Nothing but the records, repeated exactly, should form the response.

========================================================================

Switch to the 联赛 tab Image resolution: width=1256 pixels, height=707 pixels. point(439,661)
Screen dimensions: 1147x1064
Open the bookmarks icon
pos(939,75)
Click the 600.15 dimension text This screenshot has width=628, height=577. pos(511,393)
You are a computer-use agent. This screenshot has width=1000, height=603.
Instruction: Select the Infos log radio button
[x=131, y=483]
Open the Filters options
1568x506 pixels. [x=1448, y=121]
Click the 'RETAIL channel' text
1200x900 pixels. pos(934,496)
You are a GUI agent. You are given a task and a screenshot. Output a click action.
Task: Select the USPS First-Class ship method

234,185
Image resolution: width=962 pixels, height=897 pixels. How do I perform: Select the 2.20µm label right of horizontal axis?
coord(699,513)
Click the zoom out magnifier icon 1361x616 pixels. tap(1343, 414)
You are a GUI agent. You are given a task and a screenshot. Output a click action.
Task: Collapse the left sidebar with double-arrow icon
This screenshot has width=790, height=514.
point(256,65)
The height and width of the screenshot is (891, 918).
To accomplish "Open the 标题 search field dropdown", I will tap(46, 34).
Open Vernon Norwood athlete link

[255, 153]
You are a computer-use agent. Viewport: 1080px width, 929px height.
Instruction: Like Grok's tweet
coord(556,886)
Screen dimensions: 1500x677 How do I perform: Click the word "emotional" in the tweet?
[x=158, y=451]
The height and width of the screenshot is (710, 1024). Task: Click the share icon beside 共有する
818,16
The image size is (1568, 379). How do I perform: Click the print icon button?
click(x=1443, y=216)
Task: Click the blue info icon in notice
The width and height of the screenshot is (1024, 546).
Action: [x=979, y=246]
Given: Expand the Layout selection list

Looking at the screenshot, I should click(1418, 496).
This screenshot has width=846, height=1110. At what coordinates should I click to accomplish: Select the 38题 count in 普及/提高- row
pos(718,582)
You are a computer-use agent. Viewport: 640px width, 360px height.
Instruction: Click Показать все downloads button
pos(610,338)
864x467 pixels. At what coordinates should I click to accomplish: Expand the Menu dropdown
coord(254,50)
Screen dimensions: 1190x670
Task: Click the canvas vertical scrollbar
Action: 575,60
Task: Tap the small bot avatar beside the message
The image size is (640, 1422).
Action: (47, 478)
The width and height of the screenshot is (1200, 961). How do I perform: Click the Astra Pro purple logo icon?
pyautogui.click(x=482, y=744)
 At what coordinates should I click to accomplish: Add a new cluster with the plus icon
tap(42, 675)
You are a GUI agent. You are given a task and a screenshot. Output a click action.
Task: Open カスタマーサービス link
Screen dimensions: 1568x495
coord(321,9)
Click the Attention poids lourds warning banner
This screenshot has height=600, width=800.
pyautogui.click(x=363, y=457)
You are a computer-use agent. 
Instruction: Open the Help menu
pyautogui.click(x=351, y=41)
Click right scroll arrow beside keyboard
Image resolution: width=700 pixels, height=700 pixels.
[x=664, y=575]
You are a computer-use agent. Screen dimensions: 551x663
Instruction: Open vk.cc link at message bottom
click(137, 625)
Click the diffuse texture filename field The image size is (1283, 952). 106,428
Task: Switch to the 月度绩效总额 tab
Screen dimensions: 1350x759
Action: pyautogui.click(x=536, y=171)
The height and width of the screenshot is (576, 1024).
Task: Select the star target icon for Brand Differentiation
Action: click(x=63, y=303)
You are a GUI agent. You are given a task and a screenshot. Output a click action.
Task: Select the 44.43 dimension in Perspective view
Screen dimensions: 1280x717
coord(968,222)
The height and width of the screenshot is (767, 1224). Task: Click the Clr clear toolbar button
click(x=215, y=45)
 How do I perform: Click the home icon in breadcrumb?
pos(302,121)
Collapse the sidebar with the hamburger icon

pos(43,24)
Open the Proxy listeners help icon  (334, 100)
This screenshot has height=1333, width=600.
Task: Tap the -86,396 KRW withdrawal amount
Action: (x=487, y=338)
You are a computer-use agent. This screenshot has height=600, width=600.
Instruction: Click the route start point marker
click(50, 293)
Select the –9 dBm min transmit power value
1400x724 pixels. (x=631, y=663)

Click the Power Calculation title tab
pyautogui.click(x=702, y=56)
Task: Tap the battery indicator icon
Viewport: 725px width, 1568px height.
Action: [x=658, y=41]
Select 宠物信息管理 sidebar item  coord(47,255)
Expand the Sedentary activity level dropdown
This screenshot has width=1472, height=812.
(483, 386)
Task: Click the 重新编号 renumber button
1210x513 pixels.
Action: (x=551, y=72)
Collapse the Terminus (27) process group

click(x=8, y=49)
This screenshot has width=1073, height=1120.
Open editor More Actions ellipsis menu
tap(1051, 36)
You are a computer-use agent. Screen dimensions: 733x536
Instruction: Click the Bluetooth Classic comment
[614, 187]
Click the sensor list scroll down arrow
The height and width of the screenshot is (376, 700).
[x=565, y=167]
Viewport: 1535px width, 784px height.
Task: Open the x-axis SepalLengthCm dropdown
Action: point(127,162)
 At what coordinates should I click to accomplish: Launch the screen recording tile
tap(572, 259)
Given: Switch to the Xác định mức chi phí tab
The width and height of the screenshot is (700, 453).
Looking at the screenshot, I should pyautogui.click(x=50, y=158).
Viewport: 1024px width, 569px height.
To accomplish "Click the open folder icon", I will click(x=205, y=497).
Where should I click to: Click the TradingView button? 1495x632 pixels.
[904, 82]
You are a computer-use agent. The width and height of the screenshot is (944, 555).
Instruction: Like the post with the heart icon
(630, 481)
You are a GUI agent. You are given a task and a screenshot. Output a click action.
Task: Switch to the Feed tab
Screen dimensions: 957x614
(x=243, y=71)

========================================================================

▸ OUTPUT OF THE EXERCISE:
Switch to the 联赛 tab Image resolution: width=1256 pixels, height=707 pixels. point(439,661)
Screen dimensions: 1147x1064
Open the bookmarks icon
pos(939,75)
Click the 600.15 dimension text This screenshot has width=628, height=577. pos(511,393)
You are a computer-use agent. This screenshot has width=1000, height=603.
Instruction: Select the Infos log radio button
[x=131, y=483]
Open the Filters options
1568x506 pixels. [x=1448, y=121]
Click the 'RETAIL channel' text
1200x900 pixels. pos(934,496)
You are a GUI agent. You are given a task and a screenshot. Output a click action.
Task: Select the USPS First-Class ship method

234,185
Image resolution: width=962 pixels, height=897 pixels. How do I perform: Select the 2.20µm label right of horizontal axis?
coord(699,513)
Click the zoom out magnifier icon 1361x616 pixels. tap(1343, 414)
You are a GUI agent. You are given a task and a screenshot. Output a click action.
Task: Collapse the left sidebar with double-arrow icon
This screenshot has width=790, height=514.
point(256,65)
The height and width of the screenshot is (891, 918).
To accomplish "Open the 标题 search field dropdown", I will tap(46, 34).
Open Vernon Norwood athlete link

[255, 153]
You are a computer-use agent. Viewport: 1080px width, 929px height.
Instruction: Like Grok's tweet
coord(556,886)
Screen dimensions: 1500x677 How do I perform: Click the word "emotional" in the tweet?
[x=158, y=451]
The height and width of the screenshot is (710, 1024). Task: Click the share icon beside 共有する
818,16
The image size is (1568, 379). How do I perform: Click the print icon button?
click(x=1443, y=216)
Task: Click the blue info icon in notice
The width and height of the screenshot is (1024, 546).
Action: [x=979, y=246]
Given: Expand the Layout selection list

Looking at the screenshot, I should click(1418, 496).
This screenshot has width=846, height=1110. At what coordinates should I click to accomplish: Select the 38题 count in 普及/提高- row
pos(718,582)
You are a computer-use agent. Viewport: 640px width, 360px height.
Instruction: Click Показать все downloads button
pos(610,338)
864x467 pixels. At what coordinates should I click to accomplish: Expand the Menu dropdown
coord(254,50)
Screen dimensions: 1190x670
Task: Click the canvas vertical scrollbar
Action: 575,60
Task: Tap the small bot avatar beside the message
The image size is (640, 1422).
Action: (47, 478)
The width and height of the screenshot is (1200, 961). How do I perform: Click the Astra Pro purple logo icon?
pyautogui.click(x=482, y=744)
 At what coordinates should I click to accomplish: Add a new cluster with the plus icon
tap(42, 675)
You are a GUI agent. You are given a task and a screenshot. Output a click action.
Task: Open カスタマーサービス link
Screen dimensions: 1568x495
coord(321,9)
Click the Attention poids lourds warning banner
This screenshot has height=600, width=800.
pyautogui.click(x=363, y=457)
You are a computer-use agent. 
Instruction: Open the Help menu
pyautogui.click(x=351, y=41)
Click right scroll arrow beside keyboard
Image resolution: width=700 pixels, height=700 pixels.
[x=664, y=575]
You are a computer-use agent. Screen dimensions: 551x663
Instruction: Open vk.cc link at message bottom
click(137, 625)
Click the diffuse texture filename field The image size is (1283, 952). 106,428
Task: Switch to the 月度绩效总额 tab
Screen dimensions: 1350x759
Action: pyautogui.click(x=536, y=171)
The height and width of the screenshot is (576, 1024).
Task: Select the star target icon for Brand Differentiation
Action: click(x=63, y=303)
You are a GUI agent. You are given a task and a screenshot. Output a click action.
Task: Select the 44.43 dimension in Perspective view
Screen dimensions: 1280x717
coord(968,222)
The height and width of the screenshot is (767, 1224). Task: Click the Clr clear toolbar button
click(x=215, y=45)
 How do I perform: Click the home icon in breadcrumb?
pos(302,121)
Collapse the sidebar with the hamburger icon

pos(43,24)
Open the Proxy listeners help icon  (334, 100)
This screenshot has height=1333, width=600.
Task: Tap the -86,396 KRW withdrawal amount
Action: (x=487, y=338)
You are a computer-use agent. This screenshot has height=600, width=600.
Instruction: Click the route start point marker
click(50, 293)
Select the –9 dBm min transmit power value
1400x724 pixels. (x=631, y=663)

Click the Power Calculation title tab
pyautogui.click(x=702, y=56)
Task: Tap the battery indicator icon
Viewport: 725px width, 1568px height.
Action: [x=658, y=41]
Select 宠物信息管理 sidebar item  coord(47,255)
Expand the Sedentary activity level dropdown
This screenshot has width=1472, height=812.
(483, 386)
Task: Click the 重新编号 renumber button
1210x513 pixels.
Action: (x=551, y=72)
Collapse the Terminus (27) process group

click(x=8, y=49)
This screenshot has width=1073, height=1120.
Open editor More Actions ellipsis menu
tap(1051, 36)
You are a computer-use agent. Screen dimensions: 733x536
Instruction: Click the Bluetooth Classic comment
[614, 187]
Click the sensor list scroll down arrow
The height and width of the screenshot is (376, 700).
[x=565, y=167]
Viewport: 1535px width, 784px height.
Task: Open the x-axis SepalLengthCm dropdown
Action: point(127,162)
 At what coordinates should I click to accomplish: Launch the screen recording tile
tap(572, 259)
Given: Switch to the Xác định mức chi phí tab
The width and height of the screenshot is (700, 453).
Looking at the screenshot, I should pyautogui.click(x=50, y=158).
Viewport: 1024px width, 569px height.
To accomplish "Click the open folder icon", I will click(x=205, y=497).
Where should I click to: Click the TradingView button? 1495x632 pixels.
[904, 82]
You are a computer-use agent. The width and height of the screenshot is (944, 555).
Instruction: Like the post with the heart icon
(630, 481)
You are a GUI agent. You are given a task and a screenshot. Output a click action.
Task: Switch to the Feed tab
Screen dimensions: 957x614
(x=243, y=71)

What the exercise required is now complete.